Wr1tt3n0ne

Bunches and bunches
2022-01-05 09:18:53 (UTC)

Unchosen Fields

About a year ago, Mr. Curved Line decided a rather monumental compromise, he would spend half his time, half his life with me. At the time I had no words for this. We are both married with children to others. He has full time employment and oftentimes I do as well. It makes for very busy lives. And while both these lives have been cultivated to reach this point, in no way have either of us arrived at this point in our collective lives by mere happenstance, we are swamped in spoken for time. Getting married, those many long years ago, may have not been considered as carefully as I have so many other choices in my life, but having a baby surely was a years long ordeal. Likewise, Mr. Curved Line had not taken marriage lightly his second go through and children had been an ongoing set of decisions to attain.

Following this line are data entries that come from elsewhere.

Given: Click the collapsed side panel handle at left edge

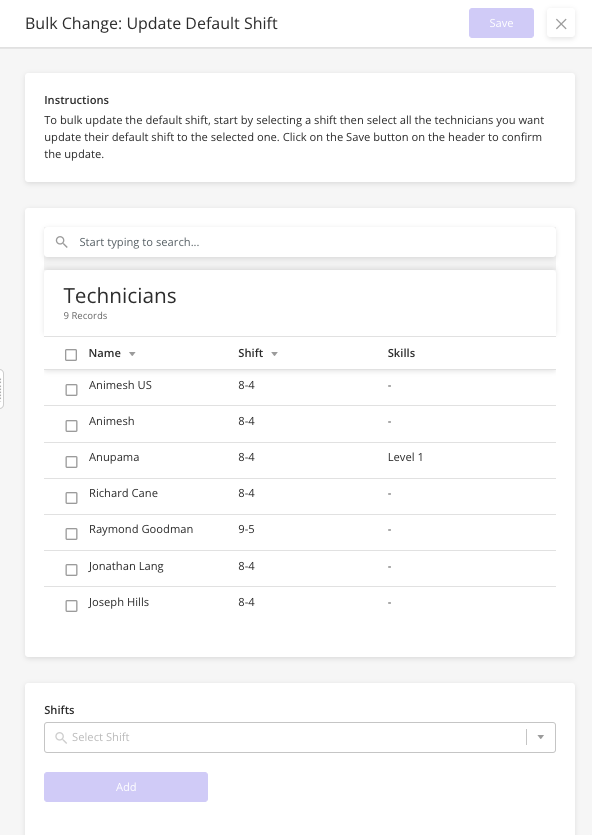Looking at the screenshot, I should pos(2,389).
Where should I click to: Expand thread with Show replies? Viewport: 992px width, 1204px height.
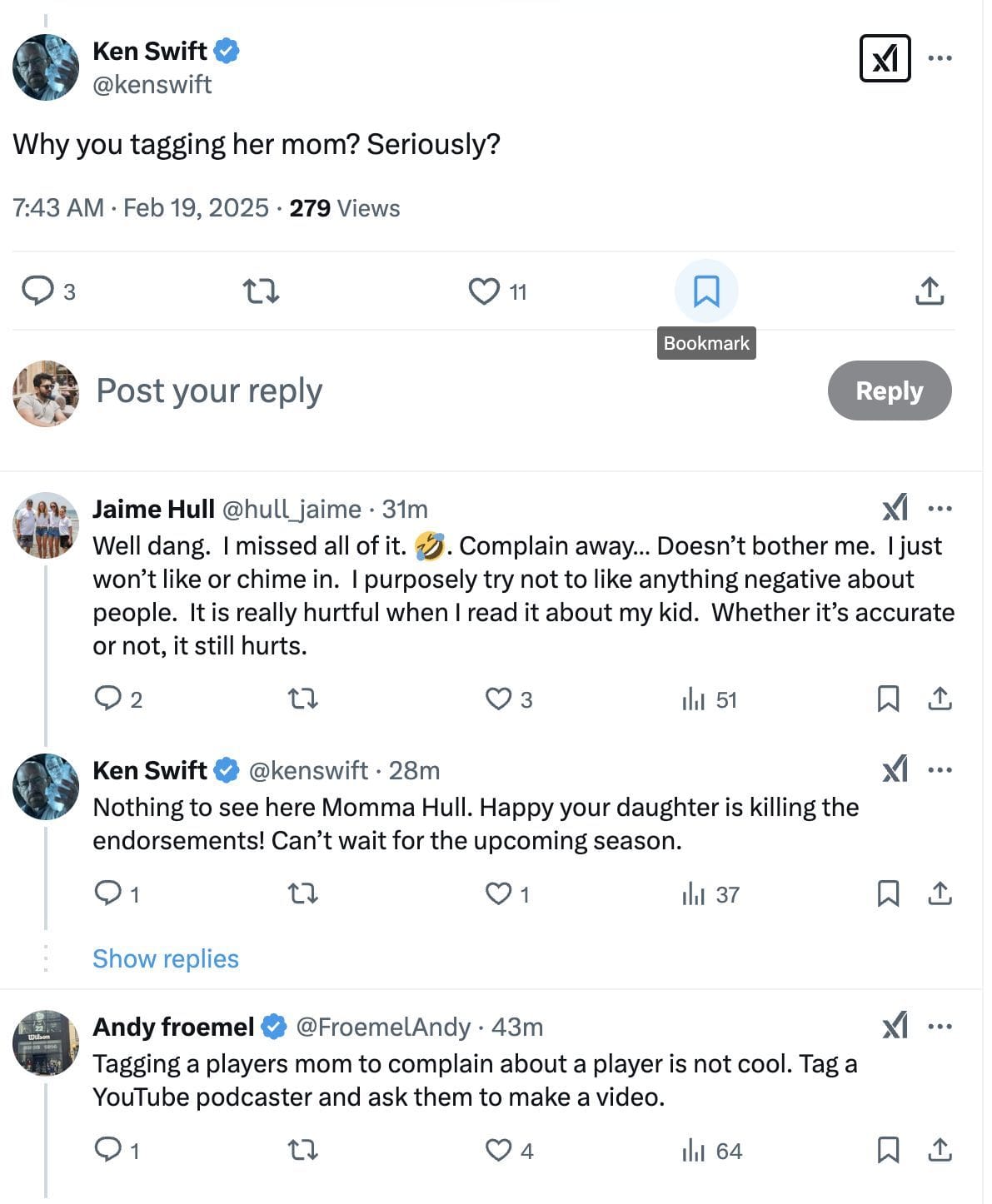pos(165,958)
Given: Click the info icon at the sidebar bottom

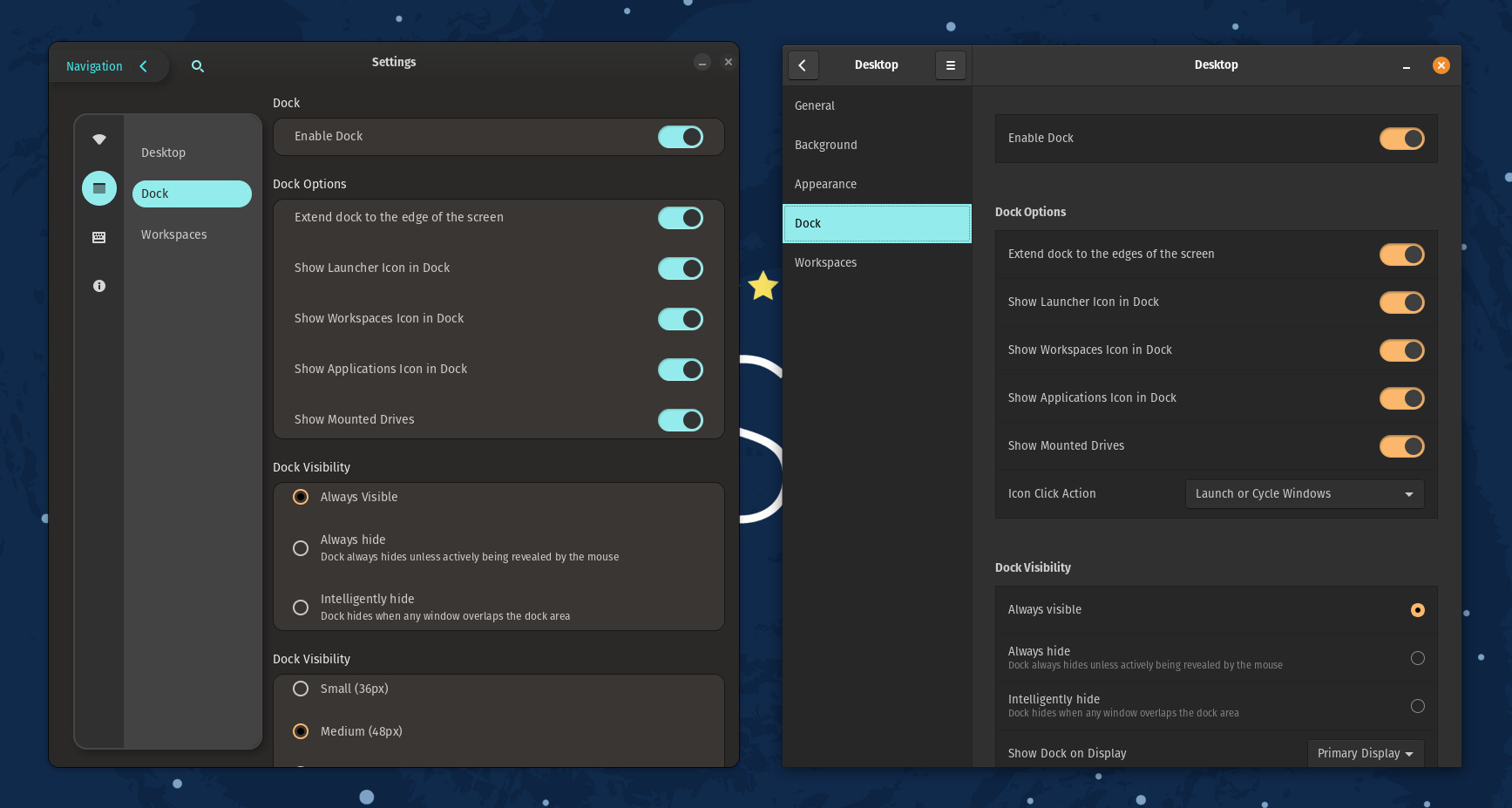Looking at the screenshot, I should 98,286.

As it happened, I was the party to announce it to his extended family. I got a very positive reception, they all long ago, decided I was to be treated as an extension of their family and as such, I was now being made permanent. Without a traditional marriage allotted to me, this was going to be as close as we got to merging the families. In the past, they have been cheerleaders of the idea of handfasting to more publicly make the unit both known and respected. All this from a family who had only decided a few weeks prior to my emergence in Mr. Curved Line's life, that polyamory was what they all wanted and that kitchen table was a way to achieve it.

That moment, that decision on his part to fully open himself to me in as meaningful a fashion as is allowable, gave a credence to our burgeoning relationship that I had not expected in the slightest. My life, then, had to likewise be reordered and I needed to take continuous measures to assure my place in his family and life. I had multiple relationships within that framework, individually with every member of his household. And to welcome him into my life in such a way that I was meeting him halfway with his commitment to be a huge figure in my life.

Taking up so large a chunk of my life, I set about to do all that I could to make our relationship really fulfill us both. And since it started in the open category of relationships, that is where I spent my effort. So we acquired some benefitted friends, so that Mr. Curved Line could gather some breadth of experience he lacked. We spoke of friends only he and I shared, ones in which we were the main couple. And for a while, over a year, in fact, we chose to explore rather than be alone in our relationship. Now, as we find solace in the cold season in each other's presence, we are more at ease with the concept of us alone. And places we once bypassed as we moved along our relationship are now chosen as our destination. We find ourselves in previously unchosen fields.